*Required work*
Reproduce every line of the material below word for word, changing nothing.

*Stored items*

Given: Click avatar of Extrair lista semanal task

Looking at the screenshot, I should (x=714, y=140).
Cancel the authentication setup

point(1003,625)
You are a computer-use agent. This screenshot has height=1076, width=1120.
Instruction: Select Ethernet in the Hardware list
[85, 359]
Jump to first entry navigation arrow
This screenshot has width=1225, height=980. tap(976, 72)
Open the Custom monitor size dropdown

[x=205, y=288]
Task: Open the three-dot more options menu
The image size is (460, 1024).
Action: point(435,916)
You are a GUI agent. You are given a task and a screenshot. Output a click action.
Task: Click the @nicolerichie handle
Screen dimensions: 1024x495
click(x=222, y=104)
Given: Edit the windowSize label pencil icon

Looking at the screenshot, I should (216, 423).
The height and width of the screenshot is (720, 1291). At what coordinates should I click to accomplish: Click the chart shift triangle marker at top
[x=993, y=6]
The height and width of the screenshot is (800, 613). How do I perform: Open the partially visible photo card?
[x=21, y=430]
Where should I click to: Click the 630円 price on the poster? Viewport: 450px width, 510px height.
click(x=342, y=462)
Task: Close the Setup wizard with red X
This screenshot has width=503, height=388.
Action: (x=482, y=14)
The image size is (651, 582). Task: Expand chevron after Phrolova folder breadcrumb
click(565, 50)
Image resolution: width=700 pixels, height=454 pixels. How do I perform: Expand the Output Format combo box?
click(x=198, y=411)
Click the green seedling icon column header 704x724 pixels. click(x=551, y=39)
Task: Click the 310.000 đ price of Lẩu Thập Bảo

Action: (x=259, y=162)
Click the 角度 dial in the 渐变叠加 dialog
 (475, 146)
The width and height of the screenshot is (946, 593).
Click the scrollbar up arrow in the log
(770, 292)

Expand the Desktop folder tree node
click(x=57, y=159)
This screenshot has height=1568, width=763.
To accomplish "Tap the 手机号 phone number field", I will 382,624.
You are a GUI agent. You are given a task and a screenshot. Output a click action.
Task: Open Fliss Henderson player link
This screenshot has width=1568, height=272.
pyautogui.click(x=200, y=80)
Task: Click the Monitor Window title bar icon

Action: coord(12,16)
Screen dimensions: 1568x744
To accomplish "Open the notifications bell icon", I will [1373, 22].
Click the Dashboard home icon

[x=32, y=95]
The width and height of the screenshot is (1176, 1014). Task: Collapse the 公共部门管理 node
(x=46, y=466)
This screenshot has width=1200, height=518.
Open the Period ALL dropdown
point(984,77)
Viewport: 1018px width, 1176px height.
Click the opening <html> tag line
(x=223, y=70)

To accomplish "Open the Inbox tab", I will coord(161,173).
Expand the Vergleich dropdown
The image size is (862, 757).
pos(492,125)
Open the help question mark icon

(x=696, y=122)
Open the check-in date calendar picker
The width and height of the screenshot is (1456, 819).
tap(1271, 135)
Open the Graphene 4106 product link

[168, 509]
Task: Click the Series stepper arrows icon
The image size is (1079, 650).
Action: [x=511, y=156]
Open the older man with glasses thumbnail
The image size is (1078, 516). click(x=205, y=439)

*The completed task*
Given: Click avatar of Extrair lista semanal task

Looking at the screenshot, I should (x=714, y=140).
Cancel the authentication setup

point(1003,625)
You are a computer-use agent. This screenshot has height=1076, width=1120.
Instruction: Select Ethernet in the Hardware list
[85, 359]
Jump to first entry navigation arrow
This screenshot has width=1225, height=980. tap(976, 72)
Open the Custom monitor size dropdown

[x=205, y=288]
Task: Open the three-dot more options menu
The image size is (460, 1024).
Action: point(435,916)
You are a GUI agent. You are given a task and a screenshot. Output a click action.
Task: Click the @nicolerichie handle
Screen dimensions: 1024x495
click(x=222, y=104)
Given: Edit the windowSize label pencil icon

Looking at the screenshot, I should (216, 423).
The height and width of the screenshot is (720, 1291). At what coordinates should I click to accomplish: Click the chart shift triangle marker at top
[x=993, y=6]
The height and width of the screenshot is (800, 613). How do I perform: Open the partially visible photo card?
[x=21, y=430]
Where should I click to: Click the 630円 price on the poster? Viewport: 450px width, 510px height.
click(x=342, y=462)
Task: Close the Setup wizard with red X
This screenshot has width=503, height=388.
Action: (x=482, y=14)
The image size is (651, 582). Task: Expand chevron after Phrolova folder breadcrumb
click(565, 50)
Image resolution: width=700 pixels, height=454 pixels. How do I perform: Expand the Output Format combo box?
click(x=198, y=411)
Click the green seedling icon column header 704x724 pixels. click(x=551, y=39)
Task: Click the 310.000 đ price of Lẩu Thập Bảo

Action: (x=259, y=162)
Click the 角度 dial in the 渐变叠加 dialog
 (475, 146)
The width and height of the screenshot is (946, 593).
Click the scrollbar up arrow in the log
(770, 292)

Expand the Desktop folder tree node
click(x=57, y=159)
This screenshot has height=1568, width=763.
To accomplish "Tap the 手机号 phone number field", I will 382,624.
You are a GUI agent. You are given a task and a screenshot. Output a click action.
Task: Open Fliss Henderson player link
This screenshot has width=1568, height=272.
pyautogui.click(x=200, y=80)
Task: Click the Monitor Window title bar icon

Action: coord(12,16)
Screen dimensions: 1568x744
To accomplish "Open the notifications bell icon", I will [1373, 22].
Click the Dashboard home icon

[x=32, y=95]
The width and height of the screenshot is (1176, 1014). Task: Collapse the 公共部门管理 node
(x=46, y=466)
This screenshot has width=1200, height=518.
Open the Period ALL dropdown
point(984,77)
Viewport: 1018px width, 1176px height.
Click the opening <html> tag line
(x=223, y=70)

To accomplish "Open the Inbox tab", I will coord(161,173).
Expand the Vergleich dropdown
The image size is (862, 757).
pos(492,125)
Open the help question mark icon

(x=696, y=122)
Open the check-in date calendar picker
The width and height of the screenshot is (1456, 819).
tap(1271, 135)
Open the Graphene 4106 product link

[168, 509]
Task: Click the Series stepper arrows icon
The image size is (1079, 650).
Action: [x=511, y=156]
Open the older man with glasses thumbnail
The image size is (1078, 516). click(x=205, y=439)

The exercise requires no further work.